- Born: Carl Kolofsky Detroit, Michigan, U.S.
- Died: 1994
- Occupation: Businessman
- Spouse: Pearl Cole
- Children: 2
- Relatives: Jack Cole (brother) Mary (sister) Sarah (sister)

= Carl and Jack Cole =

American businessmen

Carl and Jack Cole, born Carl Kolofsky and Isadore Kolofsky, were American-Canadian brothers who created the successful bookstore chain Coles as well as the world-famous publication Coles Notes. Carl (died 1994) and Jack (May 4, 1920 – January 22, 1997) made Coles the largest bookstore chain in Canada in the mid- to late-20th century.

== Early life ==
Jack and Carl were born in Detroit, but the family moved to Toronto, Ontario, Canada, when Jack was quite young.

Jack attended Harbord Collegiate Institute, but dropped out of high school after completing grade 10 in order to help provide for his family. Carl attended Oakwood Collegiate Institute in Toronto.

In 1935, at age 15, Jack and his brother Carl opened The Book Exchange, their first bookstore. It was located at Bloor and Spadina and specialized in second-hand books for the University of Toronto.

==World War II==
Jack joined the Royal Canadian Air Force upon Canada's entry into War. Due to his limited formal education, Jack started as a private, but within six months was promoted to a captain and stationed in England. At the same time, brother Carl ran the bookstore, which was thriving in Canada.

==Coles Notes==
Jack and Carl first published Coles Notes in 1948. The first edition was for the French novel Colomba by Prosper Mérimée.

There have been over 80,000,000 copies of Coles Notes sold in over 70 countries. They are currently owned by Indigo Books in Canada.

== 1950s and 1960s ==
In 1958, Jack and Carl sold the American rights to Coles Notes to Cliff Hillegass, who published the books under the Cliff's Notes moniker.

By 1960, Coles Notes sales peaked when baby boomers were beginning to attend high school. At their peak, there were over 120 titles, mostly dealing with English novels, but they also had numerous other subjects, including languages, mathematics, and physics.

In the 1960s, Hillegass gradually eliminated the Cole's version of the notes in favor the Cliff's brand.

== 1970s ==
On June 7, 1972, the brothers took Coles Bookstore public, with Jack and Carl still retaining control over the business. At the time, Coles Bookstore had over 200 stores operating across Canada.

Beginning in 1973, Jack and Carl opened over 50 stores in the United States, but this venture was not very successful. In 1987 Southam Inc. sold the remaining 52 stores to Waldenbooks.

In 1978, Jack and Carl sold their interest in Coles Bookstore to Southam Press for a reported C$34 million. Jack remained as president of the company until the early 1980s.

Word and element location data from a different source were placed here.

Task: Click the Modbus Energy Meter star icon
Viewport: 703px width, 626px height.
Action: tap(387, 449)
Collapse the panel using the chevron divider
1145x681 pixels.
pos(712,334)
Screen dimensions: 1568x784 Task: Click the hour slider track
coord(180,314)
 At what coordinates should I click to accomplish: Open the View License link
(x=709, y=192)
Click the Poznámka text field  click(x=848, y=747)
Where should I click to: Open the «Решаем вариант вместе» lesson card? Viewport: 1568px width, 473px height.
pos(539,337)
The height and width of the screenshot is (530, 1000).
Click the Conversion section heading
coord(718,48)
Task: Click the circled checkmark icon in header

==World's Biggest Bookstore==
In 1980, Jack opened the World's Biggest Bookstore at the site of a former bowling alley. At the time, it was the largest bookstore in the world at 67000 sqft. It was located in downtown Toronto on Edward Street. Although the business is owned by Indigo Books and Music, the building is owned by the Cole family.

On June 20, 2012, Stuart Smith of CBRE Commercial Real Estate Services announced the lease on the store's building, which was set to expire at the end of 2013, would not be renewed by Indigo Books and Music. In March 2014, the World's Biggest Bookstore officially closed.